Surabaya (Trigger.id)-Dalam lintasan sejarah, berkali-kali bangsa ini mengalami ujian terjadinya desintegrasi bangsa dengan adanya pemberontakan G30 S PKI, DI/TII, dan lain-lain. Namun, berkat rahmat dan pertolongan Allah SWT, dibantu dengan upaya masyarakat, negeri yang kita cintai ini masih dapat bersatu dan melanjutkan pembangunannya walaupun sudah tiga kali mengalami evolusi atau perubahan. Mulai dari era orde lama, orde baru, dan era reformasi. Namun dalam perjalannaya, meskipun mengalami pasang surut, tetap harus ada pengawalan dari para Ulama dan tokoh masyarakat agar negeri yang kita cintai ini dapat mewujudkan cita-cita para pendirinya.
Di era globalisasi dan kemajuan teknologi ini, kita merasakan bagaimana kultur bangsa Indonesia mulai terkontaminasi sehingga terjadi degradasi nilai-nilai kebangsaan, masyarakat Indonesia yang sebelumnya terkenal sikapnya yang ramah dan santun, saat ini banyak yang sudah berubah. Bisa kita saksikan melalui berbagai media, termasuk media sosial, warga bangsa seringkali reaktif, mudah marah dan lebih menonjolkan egoismenya.

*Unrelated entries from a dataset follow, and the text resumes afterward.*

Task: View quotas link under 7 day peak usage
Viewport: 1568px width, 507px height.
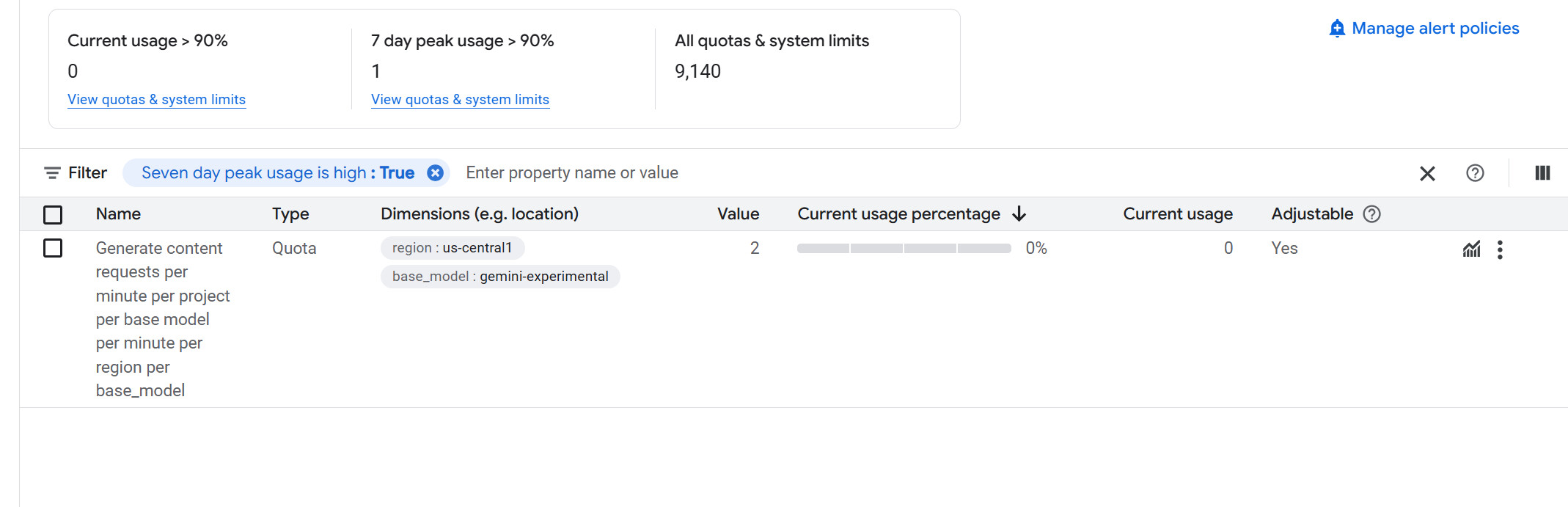Action: click(460, 100)
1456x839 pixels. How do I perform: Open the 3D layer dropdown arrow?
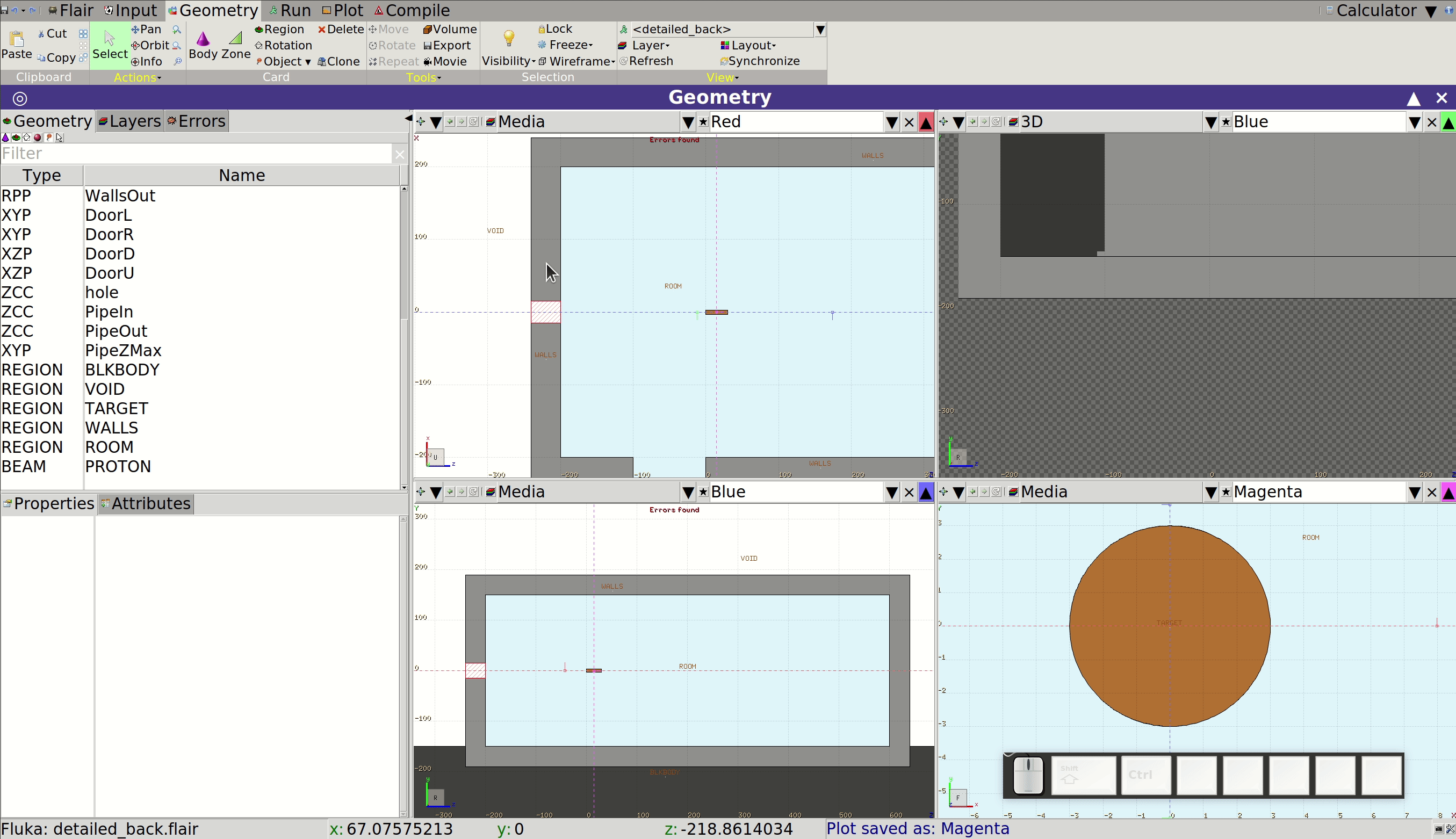[x=1210, y=122]
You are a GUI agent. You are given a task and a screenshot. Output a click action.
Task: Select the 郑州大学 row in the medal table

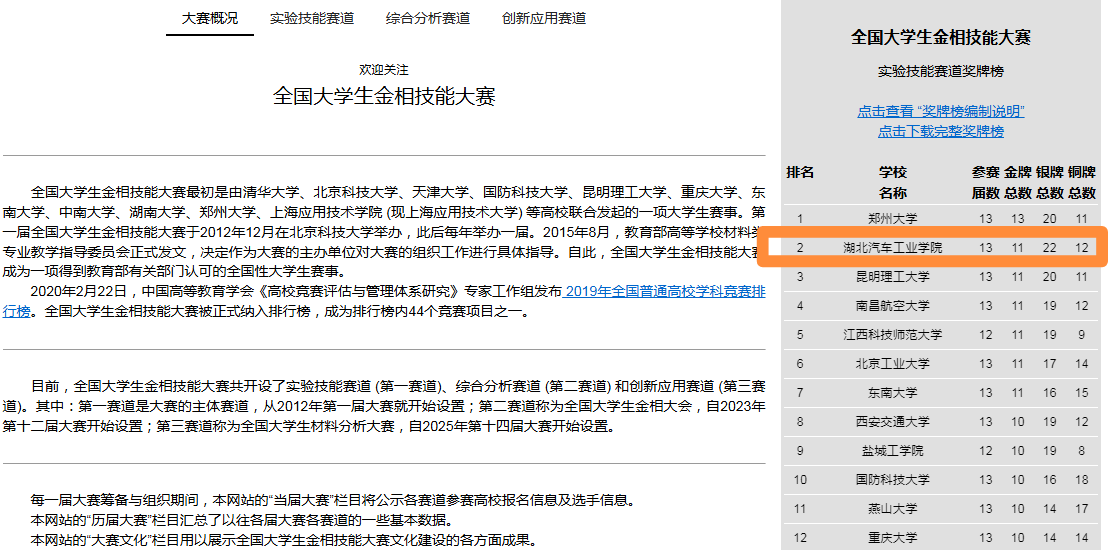pos(892,218)
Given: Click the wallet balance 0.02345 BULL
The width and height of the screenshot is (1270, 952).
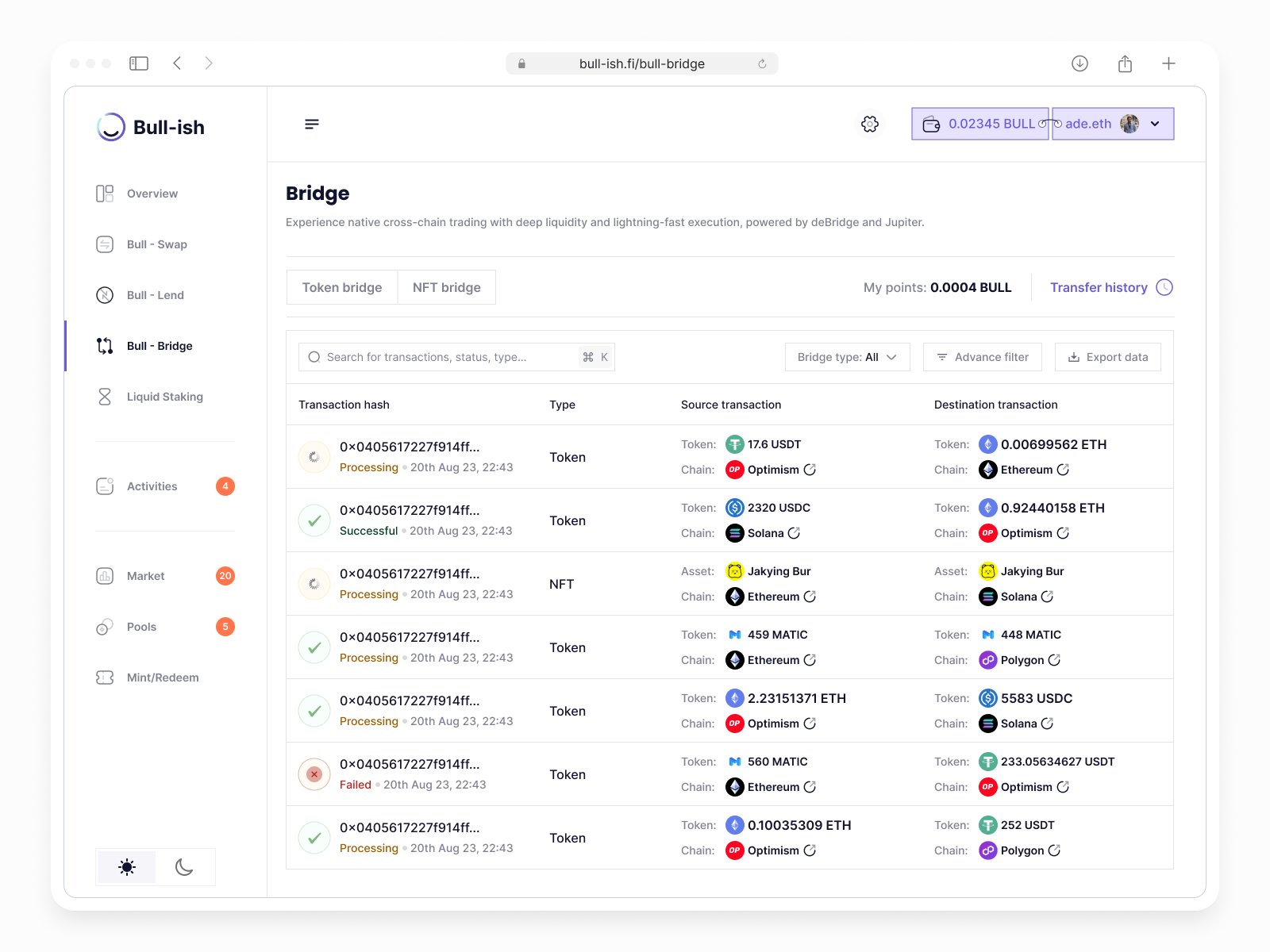Looking at the screenshot, I should [x=979, y=124].
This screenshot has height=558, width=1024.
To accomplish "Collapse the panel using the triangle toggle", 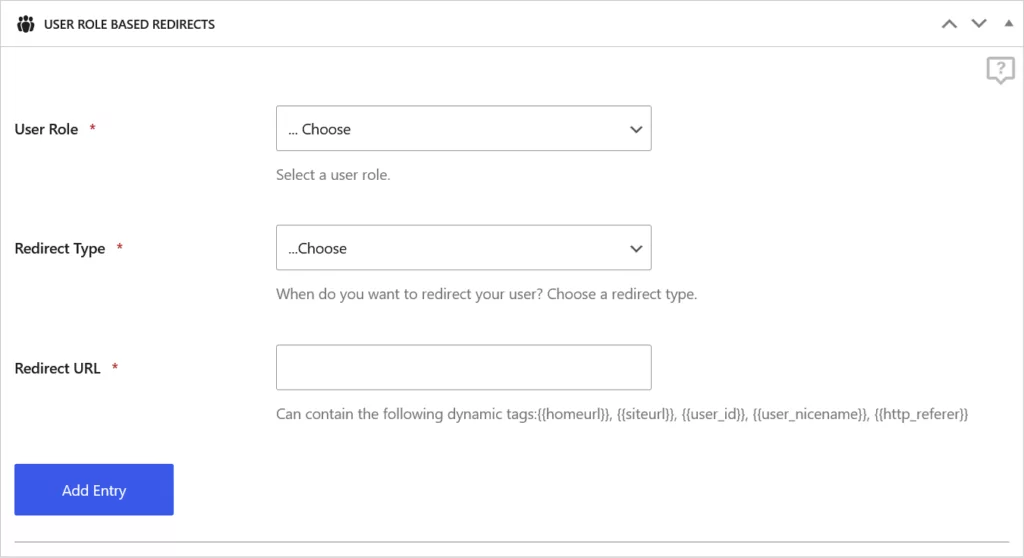I will 1008,23.
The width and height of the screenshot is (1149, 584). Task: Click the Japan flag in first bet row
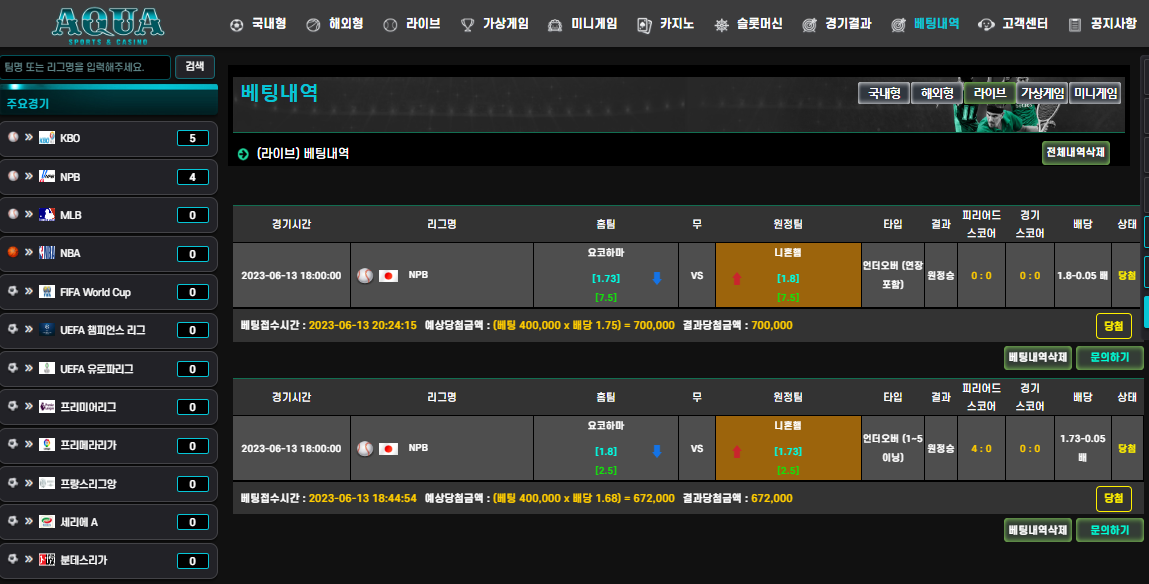(389, 275)
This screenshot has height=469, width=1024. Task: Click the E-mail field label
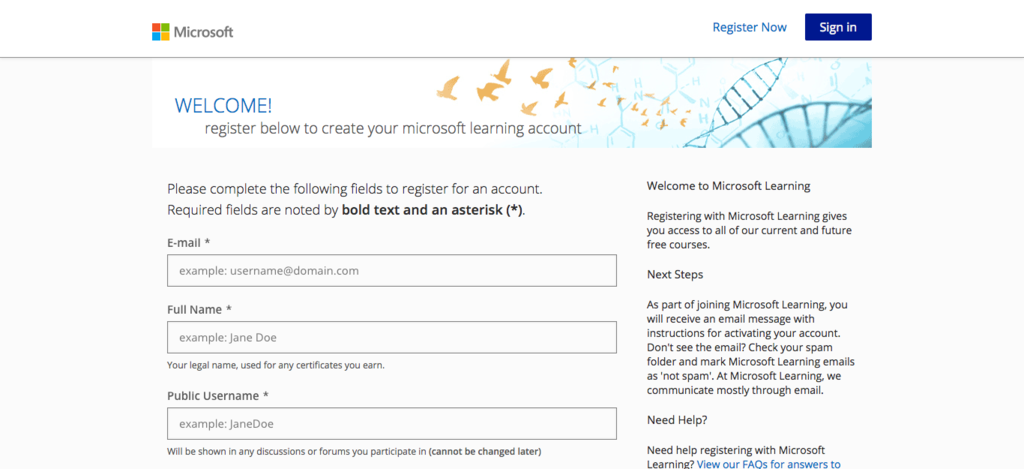tap(189, 242)
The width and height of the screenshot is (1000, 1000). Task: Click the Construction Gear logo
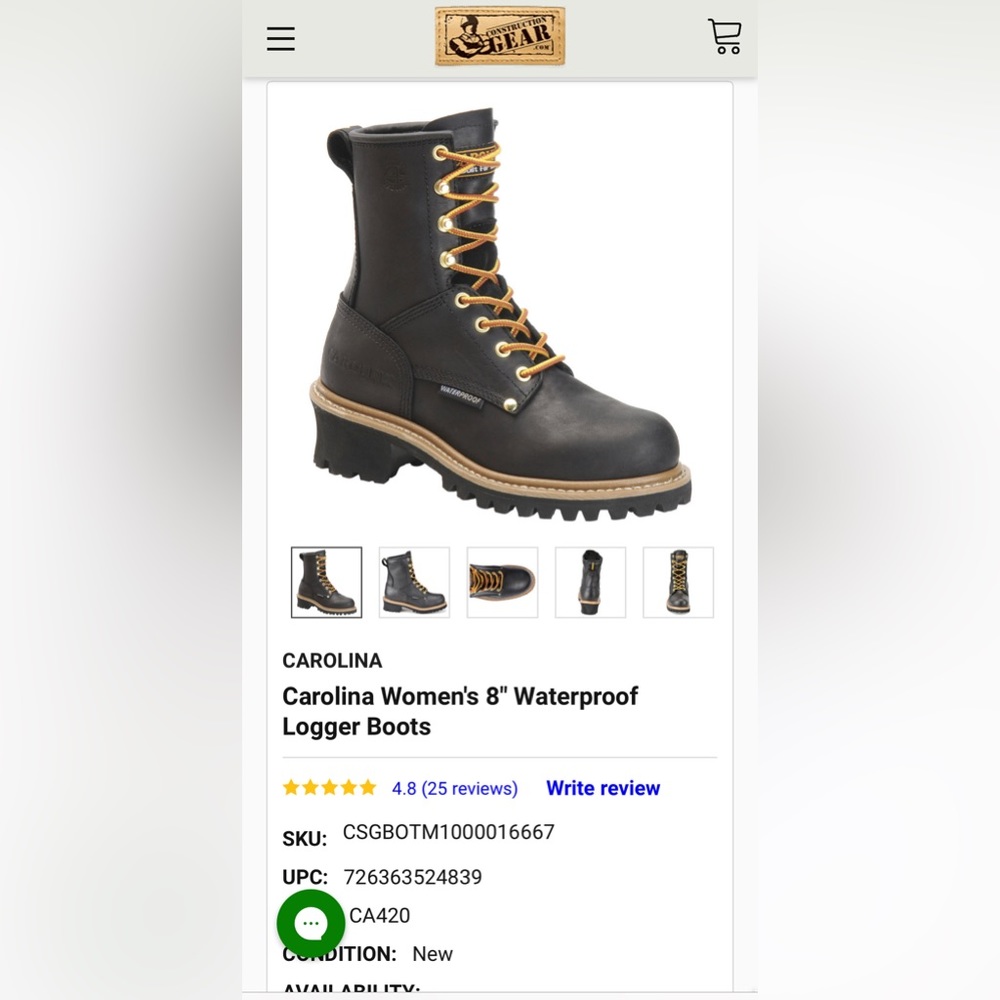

Budaya-tolong menolong dan peduli pada orang lain pun kita rasakan sudah mulai luntur. Tak sedikit warga bangsa ini lebih mementingkan kepentingan pribadinya daripada menolong saudara dan tetangganya yang dalam kesulitan membutuhkan uluran pertolongan.
Toleransi antar umat beragama juga mulai tercederai dengan munculnya kasus-kasus perselisihan antar agama dan intern pemeluk agama. Degradasi moral pemuda bangsa sudah mulai terlihat dengan hilangnya tradisi “permisi”, dan sopan santun pada yang lebih tua serta maraknya prilaku perzinahan tanpa sedikitpun ada rasa malu dapat kita lihat di sekeliling kita. Banyaknya masyarakat, khususnya para pemuda, yang lebih mengedepankan gaya hidup dan perilaku Barat dibandingkan mengaplikasikan akhlak dan budaya bangsa Indonesia dapat kita lihat dengan gaya hidup hedonism. Adakalanya mereka hanya mengededankan penampilan yang tidak sedikit justru melanggar peraturan agama seperti para pemuda yang menggunakan perhiasan wanita, bertato, memakai perhiasan emas dan pemudi yang dengan bangganya menampakkan aurat di tempat-tempat umum.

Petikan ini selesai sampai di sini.